SHORT PROBLEM 1: From the passage on IT culture, list the hallmarks of strong IT cultures that it names.
SHORT PROBLEM 2: Pick up the passage on IT culture where it stops and continue writing it.

SELECTED TEXT:

- - - - - - -

Transformational CIOs recognize the importance of IT culture in delivering innovation, accelerating business impacts, and reducing operational and security risks. Without a strong IT culture, inspiring IT teams to extend beyond their “run the business” responsibilities into areas requiring collaboration between business colleagues, data scientists, and partners is challenging.
Research on creating a culture of high-performance teams suggests there’s a disconnect between how leaders perceive their cultures compared to how individual contributors view them. In the study by Dale Carnegie, 73% of leaders felt their culture was very good or better concerning others being accountable, compared to 48% of team members. Additionally, 84% of leaders believed their organizations had strong teamwork compared to 60% of team members.
Cultivating high-performance teams, recruiting leaders, retaining talent, and continuously improving digital KPIs are hallmarks of strong IT cultures — but their metrics lag the CIO’s culture-improving programs. Worse, issues that undermine IT culture may not appear in these KPIs or employee satisfaction surveys for months.
In my experience, CIOs often have the right intentions but sometimes make inadvertent mistakes that can kill their IT cultures. In a recent article on five IT risks CIOs should be paranoid about, I highlighted several IT team culture issues, including team burnout, mounting technical debt, and continuous crisis management cycles. Below are 10 other ways to IT leaders damage their IT culture — and how to avoid it.
Resorting to micromanagement or command-and-control
“Micromanagement is one of the fastest ways to destroy IT culture,” says Jay Ferro, EVP and chief information, technology, and product officer at Clario. “When CIOs don’t trust their teams to make decisions or constantly hover over every detail, it stifles creativity and innovation. High-performing professionals crave autonomy; if they feel suffocated by micromanagement, they’ll either disengage or leave for an environment where they’re empowered to do their best work.”

- - - - - - -

(Rows on finding words and elements)

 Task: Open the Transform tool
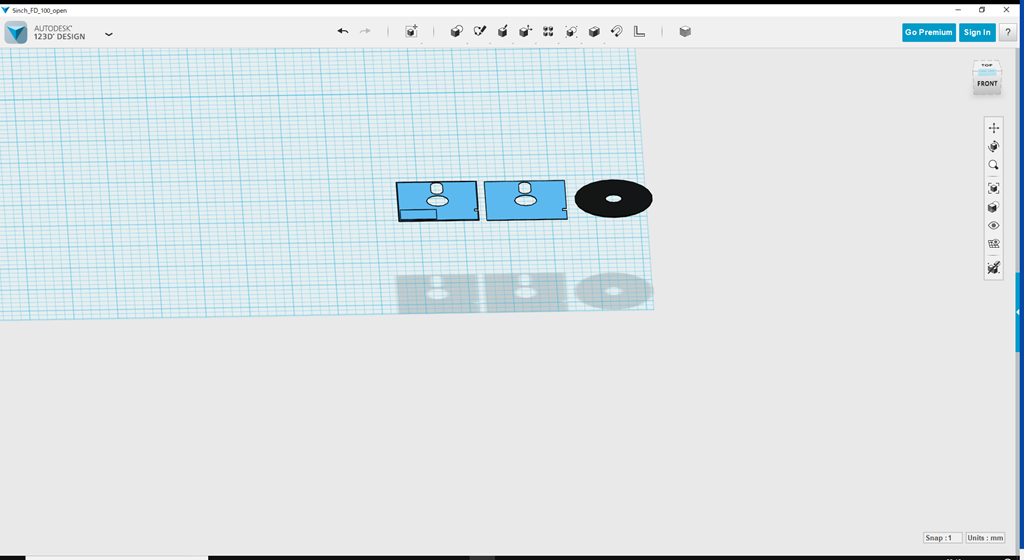(x=411, y=32)
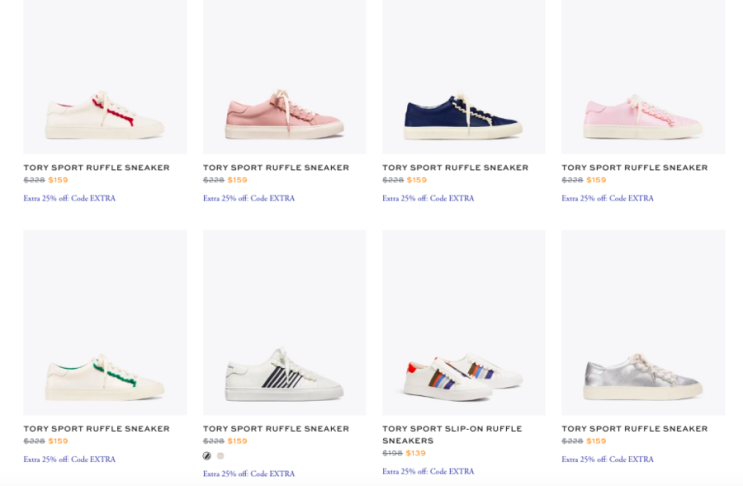Open the light pink sneaker image
The width and height of the screenshot is (743, 486).
642,118
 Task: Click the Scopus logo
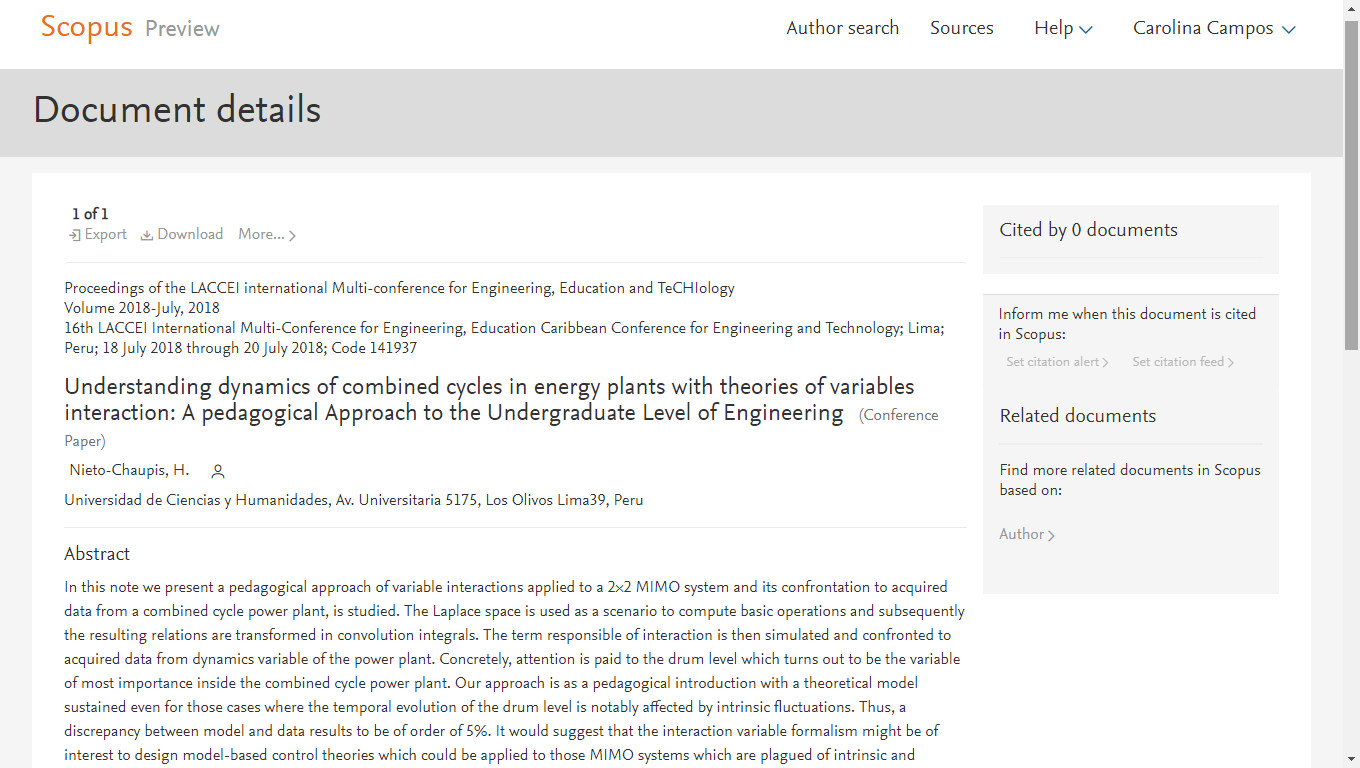[86, 27]
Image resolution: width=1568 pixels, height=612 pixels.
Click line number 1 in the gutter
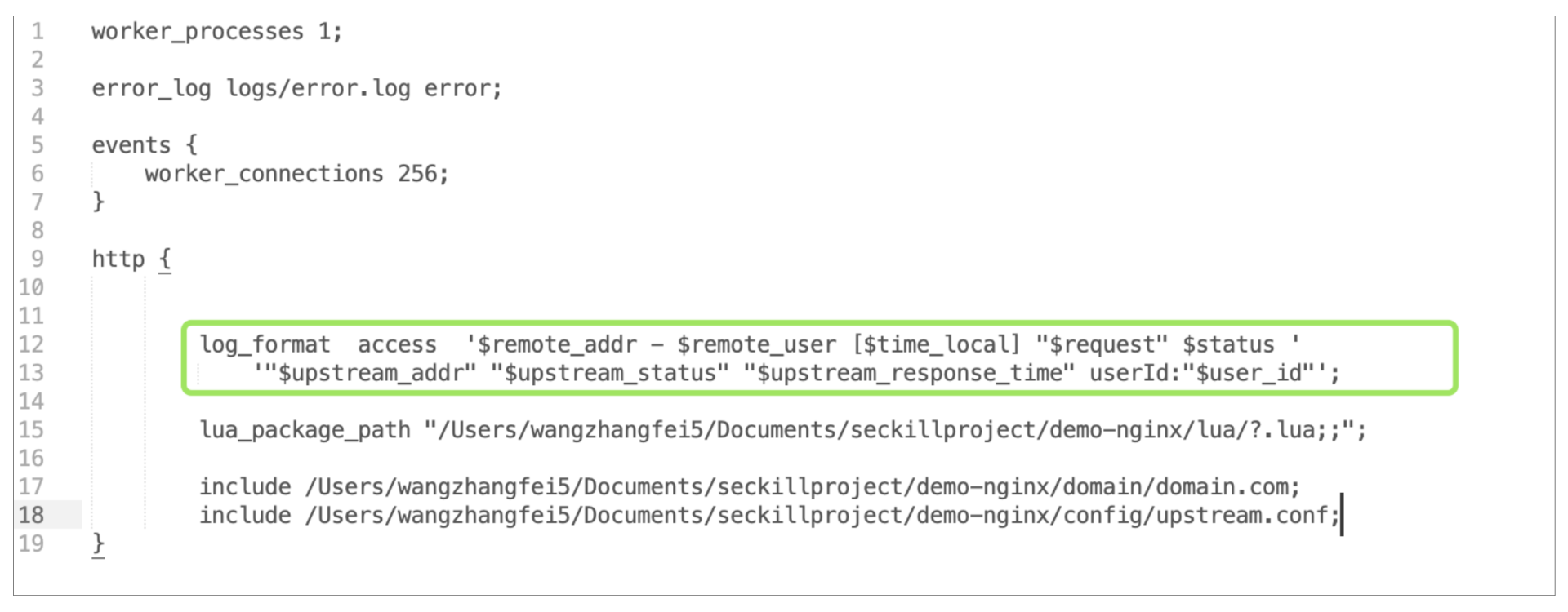tap(38, 32)
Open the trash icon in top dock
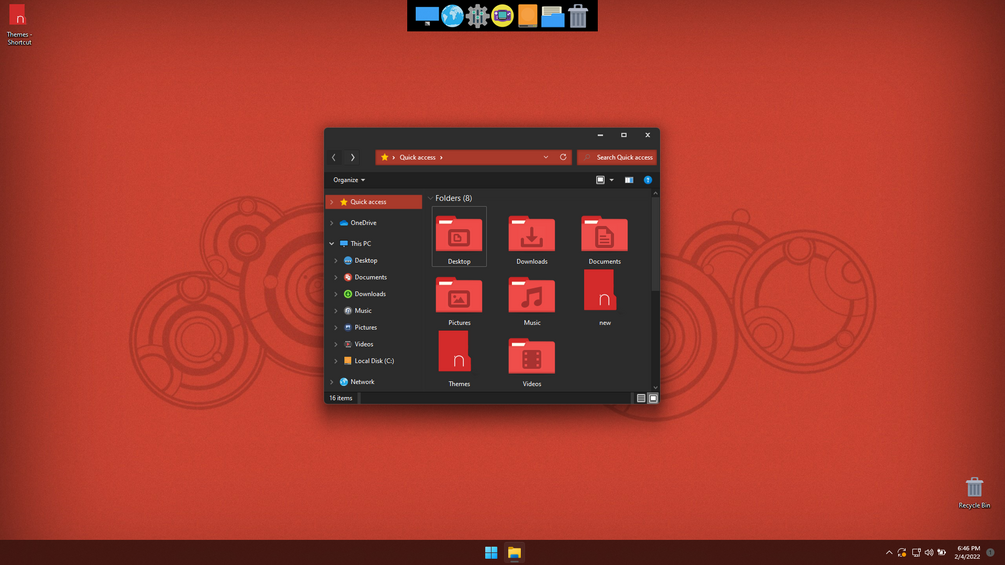1005x565 pixels. pyautogui.click(x=577, y=15)
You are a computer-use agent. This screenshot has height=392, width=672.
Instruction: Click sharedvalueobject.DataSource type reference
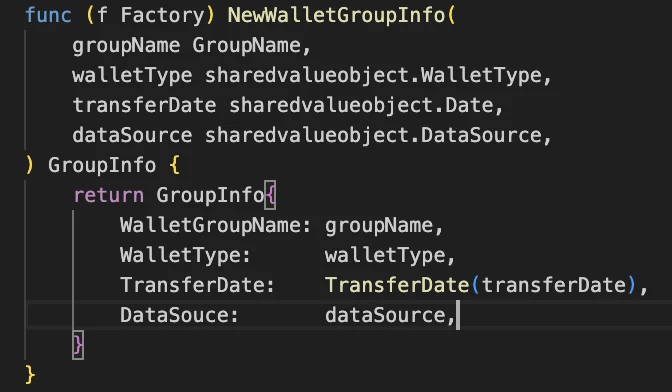[x=373, y=135]
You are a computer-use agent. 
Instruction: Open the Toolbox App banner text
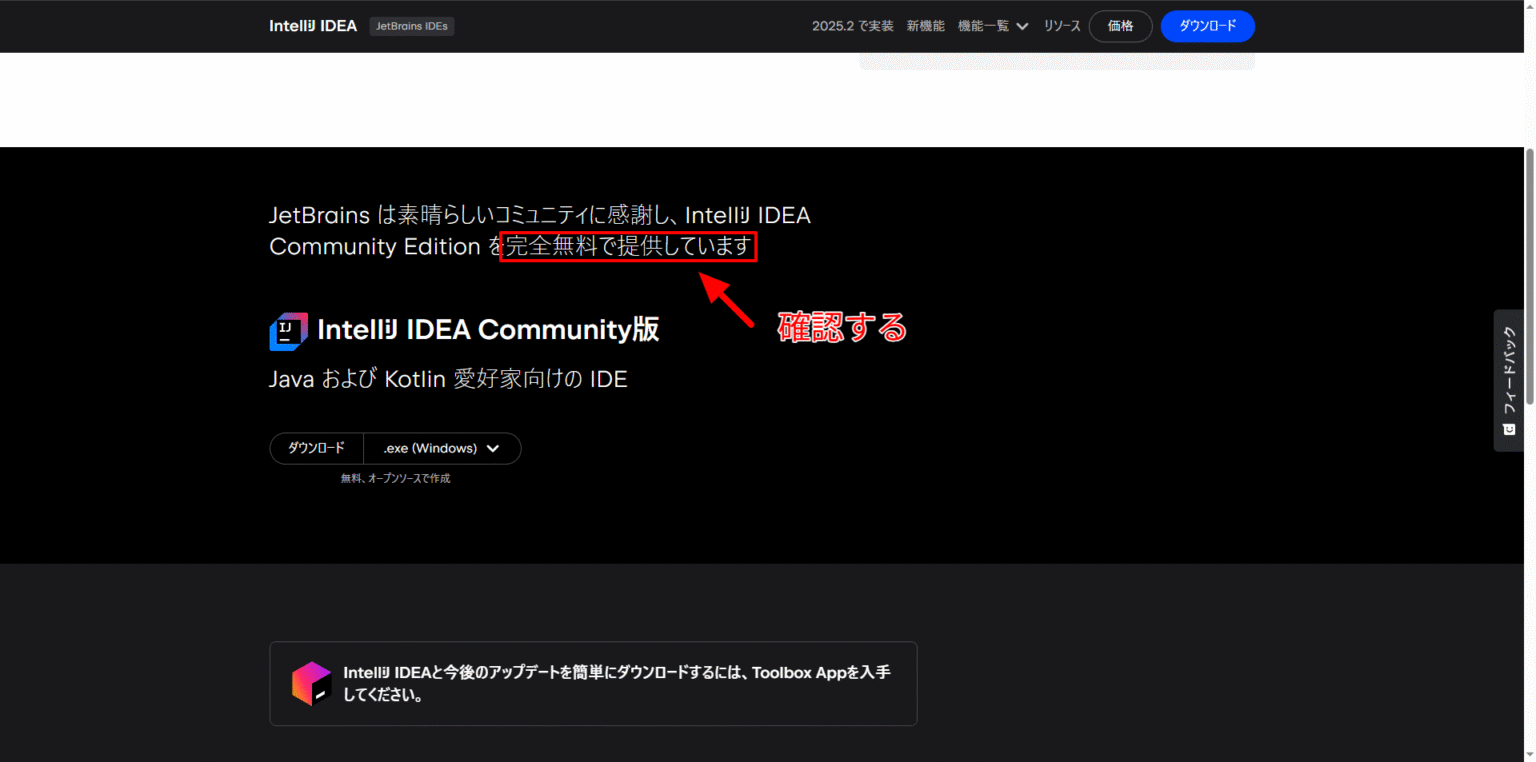coord(616,683)
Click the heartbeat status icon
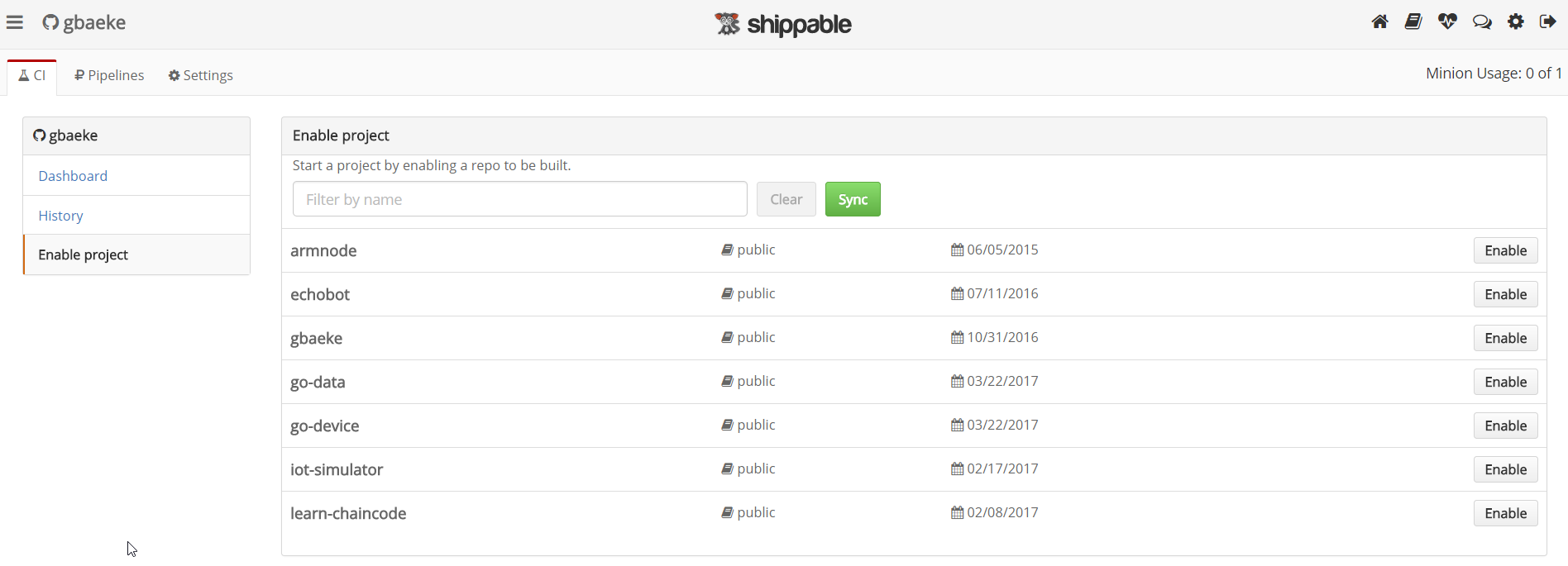The width and height of the screenshot is (1568, 566). [1447, 22]
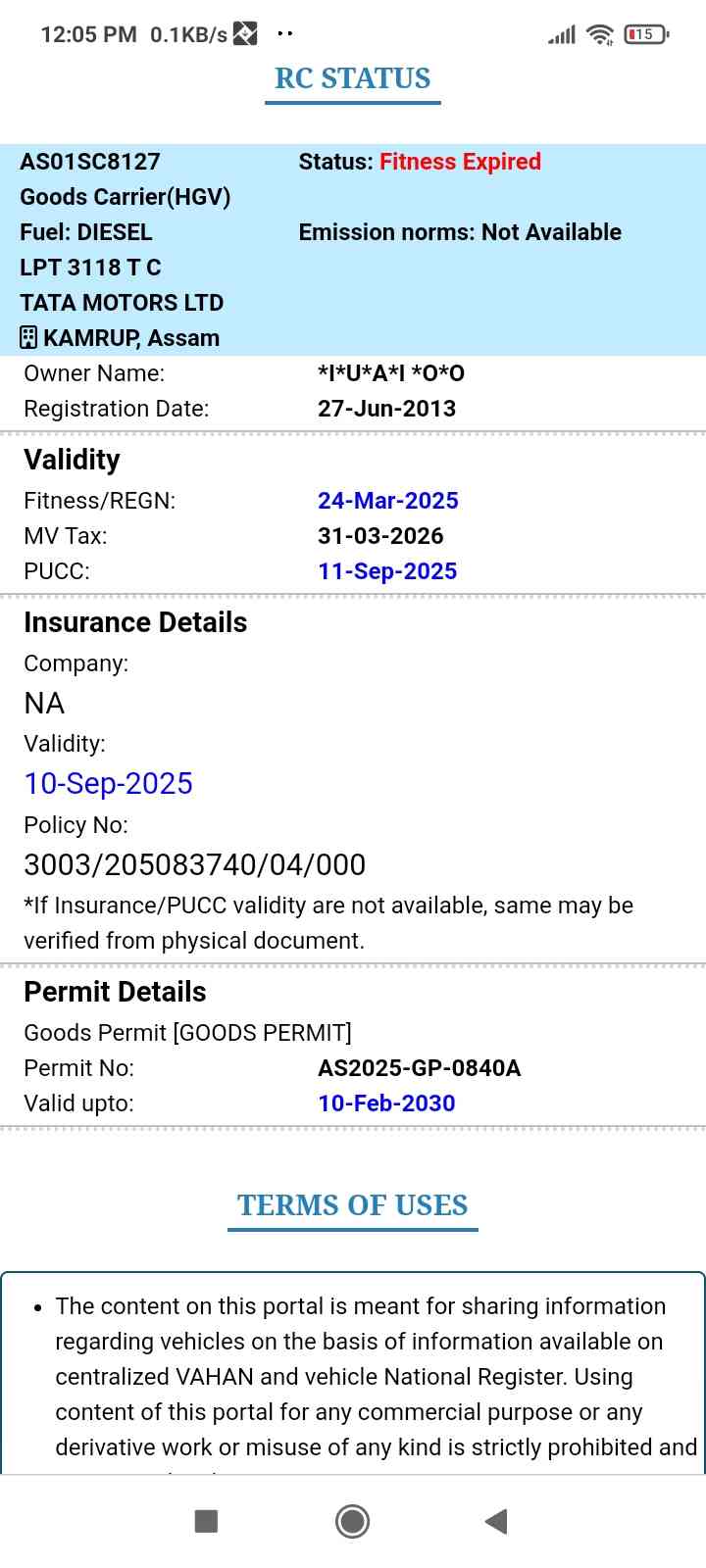Image resolution: width=706 pixels, height=1568 pixels.
Task: Tap the two-dot notification indicator
Action: point(285,34)
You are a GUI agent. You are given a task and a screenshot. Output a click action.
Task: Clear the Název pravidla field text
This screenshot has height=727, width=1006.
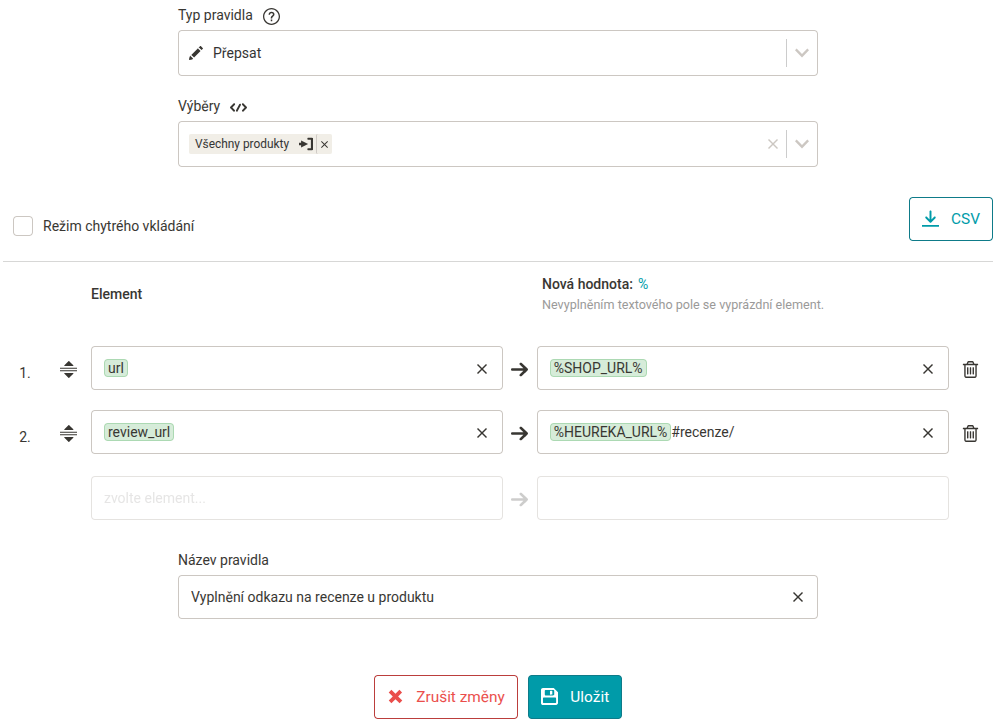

- - - - - - -

REPLY 1:
- Cultivating high-performance teams
- Recruiting leaders
- Retaining talent
- Continuously improving digital KPIs

REPLY 2:
While experienced CIOs avoid command-and-control behaviors, it can be hard to avoid micromanagement when under pressure to deliver innovations and hit deadlines. Instead of succumbing to the pressure, CIOs should consider collaborative approaches:
- Empower and inspire agile teams by avoiding rigid delivery roadmaps, highlighting what performance improvement areas are worth focusing on, and giving teams time to reset after major releases.
- Measure the impact of software developers by how teams meet release commitments, promote design peer reviews, and demonstrate the impacts of experimentation.
- Facilitate developing self-organizing standards where team leaders, enterprise architects, and product managers promote best practices and establish design principles.
Asking for IT’s opinions and ignoring their feedback
Even when the CIO isn’t micromanaging, IT employees can easily sense when leaders aren’t listening to their feedback and suggestions.
“One of my golden rules is, ‘Your opinion matters,’ but if you want to demotivate and demoralize your team, just ask for input and then consistently ignore it,” says Joe Puglisi, growth strategist and fractional CIO at 10Xnewco. “Before long, you will have a silent and frustrated group of employees.”
CIOs can avoid this culture-killing behavior by responding to opinions and feedback, even if it’s not immediate. Top leaders repeat what they heard and capture feedback in a management tool. This gives leaders time to review options, illustrate when feedback generates changes, and demonstrate that leaders care about people’s opinions.
Crushing hybrid work and work-life balance
One area where CIOs should elicit IT employee feedback is around hybrid work, remote work, and any related policy changes. Conflicts between employees’ work-life balance goals and company policies or a leader’s expression of one-size-fits-all working principles can kill the IT culture.
These conflicts often impact the younger workforce, who consistently state that work-life balance is a key priority. For example, in the Deloitte Global 2024 Gen Z and Millennial Survey, the top three reasons Gen Z’ers chose their organizations were good work-life balance, learning and development opportunities, and positive work culture.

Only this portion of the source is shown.